### Task prompt
Go through the records and set each one down exactly, skipping any picture.

╭─ The data

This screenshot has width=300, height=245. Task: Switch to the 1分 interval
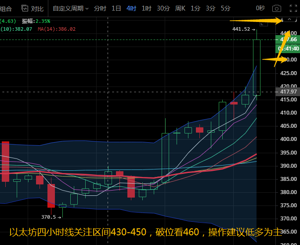pos(195,8)
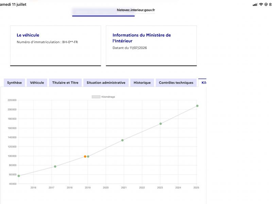The height and width of the screenshot is (204, 272).
Task: Switch to Contrôles techniques tab
Action: (176, 83)
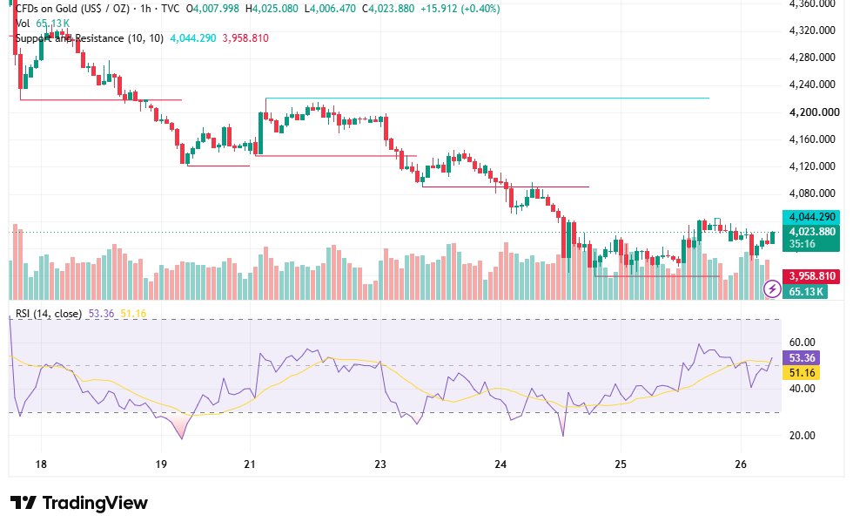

╰─

### Exercise response
This screenshot has width=300, height=245. Task: Switch to the 1分 interval
pos(195,8)
The height and width of the screenshot is (204, 272).
Task: Switch to Contrôles techniques tab
Action: (176, 83)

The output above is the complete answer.